Introduction to AWS IAM

Deepak Sharma
tech_vichaar
Published in
3 min readJan 4, 2020
AWS IAM Dashboard
AWS IAM Dashboard

Listed under Security, Identity and compliance section, Amazon Web Services (AWS) Identity and access Management (IAM) is one of the most used service on the platform.

Why we need IAM in first place?

In a typical Organization, we use only 1 AWS account for all our engineering and management requirements. So, if x number of persons need to access different AWS services, we have to share root AWS account credentials with each of them, which pose a big security challenge. There stands a chance for credentials getting compromised and hence disaster can happen.

What is Identity Access Management (IAM) and How it helps ?

IAM allows us to securely control individual and group access permissions to AWS resources. We can manage user and group entities and grant them limited permissions to access resources in a secure and restricted way.

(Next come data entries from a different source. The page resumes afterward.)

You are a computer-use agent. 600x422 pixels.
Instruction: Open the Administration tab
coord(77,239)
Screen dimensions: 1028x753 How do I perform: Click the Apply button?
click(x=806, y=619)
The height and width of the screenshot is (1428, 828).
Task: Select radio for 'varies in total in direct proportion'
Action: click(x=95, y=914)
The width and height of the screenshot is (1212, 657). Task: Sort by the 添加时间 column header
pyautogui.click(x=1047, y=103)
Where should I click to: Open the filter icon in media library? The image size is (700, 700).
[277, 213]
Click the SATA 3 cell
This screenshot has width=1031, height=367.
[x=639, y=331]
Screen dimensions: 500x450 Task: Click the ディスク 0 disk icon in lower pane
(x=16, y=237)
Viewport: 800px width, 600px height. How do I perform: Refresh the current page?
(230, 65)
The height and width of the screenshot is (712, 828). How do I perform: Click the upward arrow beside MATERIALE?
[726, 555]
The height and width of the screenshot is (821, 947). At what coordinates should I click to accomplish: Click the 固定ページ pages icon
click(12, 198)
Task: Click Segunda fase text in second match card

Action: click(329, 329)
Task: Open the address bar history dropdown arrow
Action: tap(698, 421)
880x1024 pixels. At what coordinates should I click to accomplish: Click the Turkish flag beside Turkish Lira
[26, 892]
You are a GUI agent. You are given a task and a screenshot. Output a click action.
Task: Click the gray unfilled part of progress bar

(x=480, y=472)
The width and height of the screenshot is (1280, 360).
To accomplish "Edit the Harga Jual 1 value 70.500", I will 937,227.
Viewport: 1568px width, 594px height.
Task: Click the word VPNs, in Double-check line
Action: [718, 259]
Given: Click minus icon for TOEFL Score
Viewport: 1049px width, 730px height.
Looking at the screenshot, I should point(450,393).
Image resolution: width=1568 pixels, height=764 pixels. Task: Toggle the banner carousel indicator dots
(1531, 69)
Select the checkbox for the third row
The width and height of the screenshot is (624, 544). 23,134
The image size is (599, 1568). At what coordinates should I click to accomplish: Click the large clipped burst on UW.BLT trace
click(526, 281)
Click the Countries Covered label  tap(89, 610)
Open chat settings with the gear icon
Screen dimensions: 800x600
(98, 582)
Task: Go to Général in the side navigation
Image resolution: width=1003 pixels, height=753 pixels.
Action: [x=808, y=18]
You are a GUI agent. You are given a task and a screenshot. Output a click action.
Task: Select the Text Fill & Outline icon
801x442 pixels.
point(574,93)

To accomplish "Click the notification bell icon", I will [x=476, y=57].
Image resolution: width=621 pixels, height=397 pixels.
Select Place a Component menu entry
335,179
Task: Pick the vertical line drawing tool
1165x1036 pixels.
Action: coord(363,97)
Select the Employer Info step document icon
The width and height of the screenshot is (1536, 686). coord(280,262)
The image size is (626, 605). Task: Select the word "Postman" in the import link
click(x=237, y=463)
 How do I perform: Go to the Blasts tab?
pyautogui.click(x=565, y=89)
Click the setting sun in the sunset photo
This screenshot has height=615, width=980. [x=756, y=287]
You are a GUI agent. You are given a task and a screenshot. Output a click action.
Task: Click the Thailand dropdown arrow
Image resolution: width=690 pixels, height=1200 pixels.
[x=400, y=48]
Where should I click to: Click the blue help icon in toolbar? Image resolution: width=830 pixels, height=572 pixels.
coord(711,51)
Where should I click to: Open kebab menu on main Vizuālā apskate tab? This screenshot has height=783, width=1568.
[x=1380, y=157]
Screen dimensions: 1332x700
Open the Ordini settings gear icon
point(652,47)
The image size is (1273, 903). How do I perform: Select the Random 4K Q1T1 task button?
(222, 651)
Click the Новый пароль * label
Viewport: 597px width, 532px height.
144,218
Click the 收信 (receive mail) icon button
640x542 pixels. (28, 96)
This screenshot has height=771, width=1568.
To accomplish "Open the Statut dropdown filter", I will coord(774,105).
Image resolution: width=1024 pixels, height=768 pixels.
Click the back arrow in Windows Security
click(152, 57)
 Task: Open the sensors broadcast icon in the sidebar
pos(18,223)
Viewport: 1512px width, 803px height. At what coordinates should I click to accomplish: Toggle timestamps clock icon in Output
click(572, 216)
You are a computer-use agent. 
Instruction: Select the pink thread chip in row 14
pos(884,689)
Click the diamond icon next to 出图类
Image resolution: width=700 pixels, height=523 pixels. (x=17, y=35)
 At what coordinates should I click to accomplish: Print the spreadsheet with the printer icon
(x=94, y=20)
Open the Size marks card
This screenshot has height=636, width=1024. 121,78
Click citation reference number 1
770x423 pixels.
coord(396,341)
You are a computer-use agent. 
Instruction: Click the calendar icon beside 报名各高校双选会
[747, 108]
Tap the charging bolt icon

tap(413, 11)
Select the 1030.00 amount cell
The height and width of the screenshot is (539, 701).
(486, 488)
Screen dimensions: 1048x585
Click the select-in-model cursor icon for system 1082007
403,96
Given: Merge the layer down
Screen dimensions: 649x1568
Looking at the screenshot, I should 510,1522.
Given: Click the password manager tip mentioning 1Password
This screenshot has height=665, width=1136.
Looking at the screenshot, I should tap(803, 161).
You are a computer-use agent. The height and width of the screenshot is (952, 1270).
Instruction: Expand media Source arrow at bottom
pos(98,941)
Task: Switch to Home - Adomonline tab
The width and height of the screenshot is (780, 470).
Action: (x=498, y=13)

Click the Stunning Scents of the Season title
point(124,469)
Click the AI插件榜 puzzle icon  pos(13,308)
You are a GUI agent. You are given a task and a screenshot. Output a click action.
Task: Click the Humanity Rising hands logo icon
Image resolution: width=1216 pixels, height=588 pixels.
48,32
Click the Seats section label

IAM users are global in nature that means they need not to be in particular region for successful log in.

IAM has few points to understand:

  • IAM Users: A User can be individual, a system, or an Application requiring access to AWS services.
  • IAM Groups: Groups of Users, say engineering Group, HR Group.
  • IAM Role: Its is a set of permissions for making a request. Basically roles are used by a service to interact with other service. say Server needs to read data from database, so service need to have a specific role with required read Database permissions to perform the action.
  • IAM Policy: A policy defines the AWS permissions that we can assign to a user, group, or role.
  • IAM Identity Providers: If we wish to integrate Single Sign On(SSO) with short lived tokens in federation with external services like Google, Facebook .

Now lets assume,
1. HR team need access to S3 (Simple Storage Service) only to upload and download files (our beautiful resumes).

2. Management need Read only access to deployed Service Analytics and cost Monitoring.

3. Engineering Team need only permission to read, write to new services.

So, Ideally Admin will Initially create each User Accounts:

IAM Users List
IAM Users

Attach with them respective Role Policies, Push them to respective Group:

And finally forward them required credential to sign in and carry on their respective assignments.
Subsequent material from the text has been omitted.